TOPIC: General Studies 2
- Global crisis – COVID-19
As India braces for community spread of the novel coronavirus and a spike in hospital admissions, the government is seeking to ramp up its capacity of ventilators. A large number of ventilators may potentially be required soon.
After a clarion call by the Govt., established manufacturers are ramping up their production with help from private and public sector companies. Meanwhile several brilliant minds have come up with new designs for ventilators which can be made with indigenous components.
Does India have enough ventilators?
India’s state hospitals together have 14,220 ICU ventilators as of now. Additionally, government (and some private) hospitals dedicated for the management of COVID-19 patients have about 6,000 ventilators.
According to recent mathematical modelling by scientists including Dr Raman R Gangakhedkar of the Indian Council of Medical Research (ICMR), around half of those infected and in intensive care would require mechanical ventilation.
Using this model and other data, think tank Brookings India has estimated that India could, in the worst case, need between 1 lakh and 2.2 lakh ventilators by May 15.
Why are ventilators important in the outbreak?
Ventilators (or respirators) are mechanical devices that help a patient breathe when they are unable to do so on their own. Hospitals have a supply system for gases like oxygen, which are used in ventilators.
To build a ventilator…
Different types of ventilators deliver air in different modes, and the components would vary depending on the type.
To make a ventilator, one has to have core knowledge of the clinical aspects of the ventilator and the requirements of the doctors using them. These requirements have to then be converted into engineering components that can achieve the required outputs.
Ventilators are a combination of technologies — not only software and electronics, but also pneumatics, as they handle gases. They are also required to adhere to safety standards, and include a mechanism to minimise the risk to the patient in the event the device malfunctions.
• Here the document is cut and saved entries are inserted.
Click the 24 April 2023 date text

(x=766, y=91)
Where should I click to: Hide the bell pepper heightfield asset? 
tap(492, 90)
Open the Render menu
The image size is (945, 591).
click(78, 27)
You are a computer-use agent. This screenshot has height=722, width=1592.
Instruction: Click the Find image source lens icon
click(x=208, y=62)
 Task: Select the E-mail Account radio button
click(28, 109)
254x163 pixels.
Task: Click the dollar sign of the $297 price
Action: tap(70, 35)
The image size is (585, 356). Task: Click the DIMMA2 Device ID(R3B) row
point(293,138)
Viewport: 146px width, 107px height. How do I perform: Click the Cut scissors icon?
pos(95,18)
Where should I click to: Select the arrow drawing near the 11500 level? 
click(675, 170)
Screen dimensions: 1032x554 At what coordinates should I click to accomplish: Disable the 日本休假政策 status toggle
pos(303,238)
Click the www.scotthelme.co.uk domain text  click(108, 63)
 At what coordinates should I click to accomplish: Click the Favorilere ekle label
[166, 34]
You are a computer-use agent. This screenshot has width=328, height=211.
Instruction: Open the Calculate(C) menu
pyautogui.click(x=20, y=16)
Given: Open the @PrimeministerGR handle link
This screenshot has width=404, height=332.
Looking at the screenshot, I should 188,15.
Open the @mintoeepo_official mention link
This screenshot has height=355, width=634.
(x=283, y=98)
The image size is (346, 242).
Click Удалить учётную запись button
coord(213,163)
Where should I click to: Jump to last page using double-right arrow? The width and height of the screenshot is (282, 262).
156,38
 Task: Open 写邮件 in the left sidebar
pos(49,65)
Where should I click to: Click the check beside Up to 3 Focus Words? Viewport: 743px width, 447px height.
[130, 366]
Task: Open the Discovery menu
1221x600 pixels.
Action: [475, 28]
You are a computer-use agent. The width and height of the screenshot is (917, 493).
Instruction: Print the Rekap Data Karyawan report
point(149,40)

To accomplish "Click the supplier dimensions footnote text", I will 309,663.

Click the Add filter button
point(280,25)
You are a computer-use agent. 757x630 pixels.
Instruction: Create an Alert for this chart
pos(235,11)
Based on the mechanism used to deliver the air (flow-delivery mechanism), there are three major classifications for ventilators –
The Way Forward:
According to industry sources, only about 10% of ventilators in use in India are manufactured in the country. The pandemic has affected global supply chains, even as demand has surged everywhere. With imports slowing, an increased burden now lies on Indian manufacturers, who have limited capacity to scale up production.
To scale up India’s ventilator capacity -
New Ventilators: Data from Indian manufacturers project their total monthly capacity to touch around 6,000 ventilators in a month from now. A Rajkot-based private company has prepared indigenously made ventilators, gifting the first 1,000 such ventilators – Dhaman 1 – free of cost to the Gujarat government, according to a government press release on Saturday. The ventilator was tested on one patient on Saturday too, showing successful results.
Raw material: At least 40% of a ventilator’s physical components are imported from countries like the US, China, France, and Germany. These include several crucial components like sensors and displays.
Alternatives: B.S. Murty, Director of the Indian Institute of Technology – Hyderabad, has urged the government to consider the use of ‘bag valve masks’ as an alternative to meet any surge in demand for ventilators. The scientists said that ‘bag valve masks’ are currently hand-powered and therefore not suitable for continuous use as a ventilator. But, they posited, this could easily be remedied by designing similar devices powered by an electrical source, which could be a car battery or conventional power supply. The devices would be made portable, and therefore easy to use in villages and other areas without power supply and could be manufactured in bulk quite inexpensively.
What should have been done for us to be better prepared –
Ventilators not in use: Between 20,000 and 30,000 ventilators may be lying dysfunctional across the country – in both public and private sector hospitals — either for want of parts or servicing, it needs to be made functional maybe in a simpler manner.
Issue of not storing ventilators for disaster management: In a usual situation, the government has an epidemic and disaster management cell, which is supposed to store ventilators in ‘live’ mode, running and monitored. Our government has not done this, in spite of so much communication and meetings with them. This needs to be considered urgently if the world is truly preparing for yet another pandemic.
Indigenous Methods: We should not have waited for a global pandemic to help us understand that there are indigenous materials that can be utilised to act as alternative in dire situations.